Il tirannosauro (Tyrannosaurus rex) è stato l'animale terrestre con il morso più potente in assoluto, capace di sprigionare una forza devastante di 64.000 Newton (7,1 tonnellate). È circa quattro volte in più del “record” moderno detenuto dal possente coccodrillo marino (Crocodylus porosus), il rettile vivente più grande con i suoi 7 metri di lunghezza massima per oltre una tonnellata di peso. A garantire una tale potenza, che permetteva al T.rex di sgranocchiare le ossa delle prede come noccioline, era un cranio di tipo rigido, simile a quello delle iene e dei coccodrilli, e non un cranio flessibile alla stregua di quello di serpenti e uccelli.

Sino ad oggi i paleontologi non erano sicuri di quale tipologia di cranio – se fissa o flessibile – fosse dotato il tirannosauro, benché si propendesse per la seconda ipotesi. La risposta definitiva è arrivata grazie al lavoro di un team di ricerca americano guidato da scienziati dell'Università del Missouri, che hanno collaborato a stretto contatto con i colleghi di Echols Veterinary Services di Salt Lake City, del Dipartimento di Scienze Biomediche presso l'Università dell'Ohio e del Dipartimento di Ingegneria dell'Università dell'Indiana Meridionale. Gli scienziati, coordinati dal dottor Ian N. Cost, ricercatore presso il Dipartimento di Patologia e Scienze anatomiche dell'ateneo di Columbia, sono giunti alle loro conclusioni dopo aver ricostruito una complessa mappa 3D del cranio del rettile e averne analizzato le dinamiche anche con tecniche ingegneristiche.
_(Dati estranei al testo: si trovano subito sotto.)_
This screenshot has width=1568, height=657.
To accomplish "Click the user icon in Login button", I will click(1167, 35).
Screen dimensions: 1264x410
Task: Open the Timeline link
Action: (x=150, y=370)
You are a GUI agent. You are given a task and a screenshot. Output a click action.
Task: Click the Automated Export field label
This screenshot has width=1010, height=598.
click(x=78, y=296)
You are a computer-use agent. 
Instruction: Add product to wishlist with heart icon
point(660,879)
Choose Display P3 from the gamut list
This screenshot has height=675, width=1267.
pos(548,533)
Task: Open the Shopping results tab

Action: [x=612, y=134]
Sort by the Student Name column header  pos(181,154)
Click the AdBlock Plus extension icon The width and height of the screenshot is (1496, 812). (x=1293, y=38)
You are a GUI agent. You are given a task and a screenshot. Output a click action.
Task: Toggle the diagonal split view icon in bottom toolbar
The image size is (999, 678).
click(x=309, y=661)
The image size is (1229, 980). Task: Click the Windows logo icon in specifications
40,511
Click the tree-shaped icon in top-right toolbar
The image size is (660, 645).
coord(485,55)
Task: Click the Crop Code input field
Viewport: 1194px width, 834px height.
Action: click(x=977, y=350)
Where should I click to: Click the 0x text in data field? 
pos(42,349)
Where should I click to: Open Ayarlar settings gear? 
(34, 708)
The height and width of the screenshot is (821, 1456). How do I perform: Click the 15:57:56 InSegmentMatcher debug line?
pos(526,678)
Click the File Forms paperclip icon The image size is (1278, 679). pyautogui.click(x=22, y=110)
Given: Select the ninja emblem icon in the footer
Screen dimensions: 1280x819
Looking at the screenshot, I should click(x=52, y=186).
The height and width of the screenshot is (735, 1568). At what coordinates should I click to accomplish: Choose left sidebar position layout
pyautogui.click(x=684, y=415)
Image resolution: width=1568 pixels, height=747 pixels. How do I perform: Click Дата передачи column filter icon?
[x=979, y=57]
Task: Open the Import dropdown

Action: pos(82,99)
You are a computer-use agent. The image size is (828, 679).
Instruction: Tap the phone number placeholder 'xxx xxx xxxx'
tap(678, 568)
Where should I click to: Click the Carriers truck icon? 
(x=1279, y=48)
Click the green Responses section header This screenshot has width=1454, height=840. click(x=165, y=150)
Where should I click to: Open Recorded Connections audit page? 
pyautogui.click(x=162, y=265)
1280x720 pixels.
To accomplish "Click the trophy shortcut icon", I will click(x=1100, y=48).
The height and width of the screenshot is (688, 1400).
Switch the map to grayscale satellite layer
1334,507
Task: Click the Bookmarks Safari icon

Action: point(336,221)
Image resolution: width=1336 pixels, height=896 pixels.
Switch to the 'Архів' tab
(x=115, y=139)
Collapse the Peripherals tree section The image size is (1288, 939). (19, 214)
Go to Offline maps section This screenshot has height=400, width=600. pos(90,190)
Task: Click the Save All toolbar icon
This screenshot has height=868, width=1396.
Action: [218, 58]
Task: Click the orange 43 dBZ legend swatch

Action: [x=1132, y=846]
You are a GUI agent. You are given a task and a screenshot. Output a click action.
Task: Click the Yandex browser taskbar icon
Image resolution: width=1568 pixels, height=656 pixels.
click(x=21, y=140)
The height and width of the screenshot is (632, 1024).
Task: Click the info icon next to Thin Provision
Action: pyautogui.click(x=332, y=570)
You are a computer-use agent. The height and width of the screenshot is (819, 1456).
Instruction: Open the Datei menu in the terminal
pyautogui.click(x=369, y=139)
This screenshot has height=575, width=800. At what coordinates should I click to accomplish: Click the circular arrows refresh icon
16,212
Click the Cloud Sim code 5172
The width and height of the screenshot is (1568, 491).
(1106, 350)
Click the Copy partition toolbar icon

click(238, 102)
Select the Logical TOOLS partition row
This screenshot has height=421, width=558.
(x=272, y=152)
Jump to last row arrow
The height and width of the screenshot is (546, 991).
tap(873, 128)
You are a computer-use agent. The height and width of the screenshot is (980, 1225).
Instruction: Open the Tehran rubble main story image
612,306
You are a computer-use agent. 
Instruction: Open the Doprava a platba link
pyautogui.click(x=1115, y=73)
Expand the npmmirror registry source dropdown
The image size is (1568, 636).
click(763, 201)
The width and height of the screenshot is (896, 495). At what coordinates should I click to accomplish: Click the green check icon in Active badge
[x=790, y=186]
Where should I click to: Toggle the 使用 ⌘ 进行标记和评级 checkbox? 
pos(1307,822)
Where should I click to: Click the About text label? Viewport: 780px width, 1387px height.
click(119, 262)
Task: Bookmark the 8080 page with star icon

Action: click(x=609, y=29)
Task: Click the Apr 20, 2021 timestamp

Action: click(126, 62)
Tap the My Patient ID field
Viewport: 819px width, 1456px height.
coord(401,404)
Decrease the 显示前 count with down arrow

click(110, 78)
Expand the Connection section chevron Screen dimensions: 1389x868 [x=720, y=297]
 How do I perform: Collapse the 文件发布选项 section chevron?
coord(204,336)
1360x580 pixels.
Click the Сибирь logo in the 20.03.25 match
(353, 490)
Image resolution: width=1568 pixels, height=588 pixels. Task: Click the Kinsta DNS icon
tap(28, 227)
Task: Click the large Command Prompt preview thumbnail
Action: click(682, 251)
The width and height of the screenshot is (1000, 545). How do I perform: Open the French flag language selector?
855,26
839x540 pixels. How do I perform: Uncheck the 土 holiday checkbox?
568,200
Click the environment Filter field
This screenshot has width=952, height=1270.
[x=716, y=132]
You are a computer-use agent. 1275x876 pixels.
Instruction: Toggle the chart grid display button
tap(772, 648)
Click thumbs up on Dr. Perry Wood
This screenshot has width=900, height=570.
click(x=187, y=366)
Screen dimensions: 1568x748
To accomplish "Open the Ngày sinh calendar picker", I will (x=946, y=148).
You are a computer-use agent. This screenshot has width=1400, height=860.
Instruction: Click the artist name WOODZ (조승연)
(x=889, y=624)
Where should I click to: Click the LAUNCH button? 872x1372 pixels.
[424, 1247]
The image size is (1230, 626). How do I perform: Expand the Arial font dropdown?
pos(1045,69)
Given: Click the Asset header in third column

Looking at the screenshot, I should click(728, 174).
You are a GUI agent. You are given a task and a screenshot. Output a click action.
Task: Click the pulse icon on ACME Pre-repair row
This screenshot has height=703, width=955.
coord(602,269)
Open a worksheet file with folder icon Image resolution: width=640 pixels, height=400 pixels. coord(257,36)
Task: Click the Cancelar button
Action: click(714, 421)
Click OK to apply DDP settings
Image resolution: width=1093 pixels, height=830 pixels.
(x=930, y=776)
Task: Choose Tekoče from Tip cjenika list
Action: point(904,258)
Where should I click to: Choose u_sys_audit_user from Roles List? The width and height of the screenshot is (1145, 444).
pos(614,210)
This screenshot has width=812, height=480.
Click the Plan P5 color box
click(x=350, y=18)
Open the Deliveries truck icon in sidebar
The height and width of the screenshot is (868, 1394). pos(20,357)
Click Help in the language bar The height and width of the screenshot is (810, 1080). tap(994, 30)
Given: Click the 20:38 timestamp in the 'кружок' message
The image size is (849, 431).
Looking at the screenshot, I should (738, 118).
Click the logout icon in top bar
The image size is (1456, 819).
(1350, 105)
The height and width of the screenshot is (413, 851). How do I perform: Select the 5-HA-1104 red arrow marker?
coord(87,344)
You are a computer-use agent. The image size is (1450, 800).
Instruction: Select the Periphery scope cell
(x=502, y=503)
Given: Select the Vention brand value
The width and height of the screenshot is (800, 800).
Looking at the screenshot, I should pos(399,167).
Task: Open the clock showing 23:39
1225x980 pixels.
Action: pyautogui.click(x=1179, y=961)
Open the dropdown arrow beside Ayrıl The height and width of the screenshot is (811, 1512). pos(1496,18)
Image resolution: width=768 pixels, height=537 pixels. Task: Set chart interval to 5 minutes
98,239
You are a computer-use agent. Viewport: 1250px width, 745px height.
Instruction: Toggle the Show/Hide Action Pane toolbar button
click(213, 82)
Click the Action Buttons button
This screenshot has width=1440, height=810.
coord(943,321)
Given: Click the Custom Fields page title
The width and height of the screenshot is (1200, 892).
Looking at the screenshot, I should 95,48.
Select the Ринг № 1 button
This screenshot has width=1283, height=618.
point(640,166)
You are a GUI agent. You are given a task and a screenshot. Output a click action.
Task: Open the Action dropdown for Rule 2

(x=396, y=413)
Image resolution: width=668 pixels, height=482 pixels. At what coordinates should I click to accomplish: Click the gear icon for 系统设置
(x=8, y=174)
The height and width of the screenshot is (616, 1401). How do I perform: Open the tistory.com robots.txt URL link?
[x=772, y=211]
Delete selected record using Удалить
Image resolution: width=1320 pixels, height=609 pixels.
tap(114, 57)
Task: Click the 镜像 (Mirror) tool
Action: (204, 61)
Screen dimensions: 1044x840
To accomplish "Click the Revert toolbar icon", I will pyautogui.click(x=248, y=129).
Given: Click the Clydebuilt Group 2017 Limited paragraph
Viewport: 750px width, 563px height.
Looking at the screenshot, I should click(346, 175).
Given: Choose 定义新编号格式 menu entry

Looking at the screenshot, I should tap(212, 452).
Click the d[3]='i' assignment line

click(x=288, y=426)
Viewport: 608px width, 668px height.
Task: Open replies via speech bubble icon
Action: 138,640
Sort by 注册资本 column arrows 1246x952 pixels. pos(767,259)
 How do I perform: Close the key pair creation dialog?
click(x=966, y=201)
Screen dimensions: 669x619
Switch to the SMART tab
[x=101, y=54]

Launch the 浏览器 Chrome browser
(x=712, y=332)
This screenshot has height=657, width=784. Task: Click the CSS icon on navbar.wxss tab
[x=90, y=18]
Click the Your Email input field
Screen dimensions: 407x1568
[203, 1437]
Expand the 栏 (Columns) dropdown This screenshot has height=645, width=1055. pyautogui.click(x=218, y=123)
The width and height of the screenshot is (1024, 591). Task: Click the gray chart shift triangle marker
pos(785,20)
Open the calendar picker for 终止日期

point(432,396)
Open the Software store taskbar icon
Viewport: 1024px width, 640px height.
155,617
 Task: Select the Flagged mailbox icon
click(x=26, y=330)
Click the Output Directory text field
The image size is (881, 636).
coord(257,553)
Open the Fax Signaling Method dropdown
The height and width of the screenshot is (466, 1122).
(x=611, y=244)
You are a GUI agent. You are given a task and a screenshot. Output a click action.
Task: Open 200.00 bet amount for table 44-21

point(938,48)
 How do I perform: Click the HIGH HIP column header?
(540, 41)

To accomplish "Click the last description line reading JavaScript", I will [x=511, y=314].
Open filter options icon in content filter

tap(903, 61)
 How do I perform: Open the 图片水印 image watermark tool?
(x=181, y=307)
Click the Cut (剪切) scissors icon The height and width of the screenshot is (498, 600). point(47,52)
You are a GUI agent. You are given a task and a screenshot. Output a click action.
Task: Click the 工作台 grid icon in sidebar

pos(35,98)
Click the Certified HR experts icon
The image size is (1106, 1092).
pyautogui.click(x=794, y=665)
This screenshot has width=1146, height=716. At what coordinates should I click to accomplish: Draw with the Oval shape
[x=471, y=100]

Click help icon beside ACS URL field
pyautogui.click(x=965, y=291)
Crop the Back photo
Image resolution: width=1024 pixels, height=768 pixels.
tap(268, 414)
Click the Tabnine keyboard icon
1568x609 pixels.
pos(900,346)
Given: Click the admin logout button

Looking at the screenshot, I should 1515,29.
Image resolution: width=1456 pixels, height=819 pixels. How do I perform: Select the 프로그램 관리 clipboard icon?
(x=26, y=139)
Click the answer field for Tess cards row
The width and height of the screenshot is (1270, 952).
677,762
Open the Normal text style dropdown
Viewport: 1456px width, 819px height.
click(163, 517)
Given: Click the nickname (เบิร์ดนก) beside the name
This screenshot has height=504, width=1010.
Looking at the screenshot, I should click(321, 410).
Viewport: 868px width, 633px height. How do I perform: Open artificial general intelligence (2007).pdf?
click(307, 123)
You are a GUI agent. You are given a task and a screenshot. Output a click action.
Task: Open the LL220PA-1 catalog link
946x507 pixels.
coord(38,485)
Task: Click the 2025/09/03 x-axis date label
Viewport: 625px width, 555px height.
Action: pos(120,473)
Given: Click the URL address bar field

Il limite degli studi precedenti, ha osservato il dottor Cost, risiede nel fatto che veniva valutata solo la struttura ossea, non l'insieme di connessioni con cartilagini e legamenti. Provando ad applicare al cranio del tirannosauro la dinamica del morso del geco e del pappagallo, due “discendenti” moderni, i paleontologi hanno osservato che la loro mobilità non si adattava bene. Il cranio, in parole semplici, non reagiva in maniera adeguata alle sollecitazioni verificate nelle simulazioni. La storia è cambiata radicalmente quando hanno testato una struttura rigida simile a quella di un coccodrillo, grazie alla quale il morso del T.rex ha potuto sprigionare tutta la sua potenza. Dalle analisi è emerso che il palato del T.rex era particolarmente rigido e in grado di attutire le sollecitazioni meccaniche della masticazione. Il morso Si era una vera e propria macchina da guerra, in grado di frantumare le ossa più dure e che avrebbe potuto tranquillamente distruggere un'auto, come mostrato in alcune sequenze iconiche della saga di Jurassic Park. I dettagli della ricerca sono stati pubblicati sulla rivista scientifica specializzata The Anatomical Record.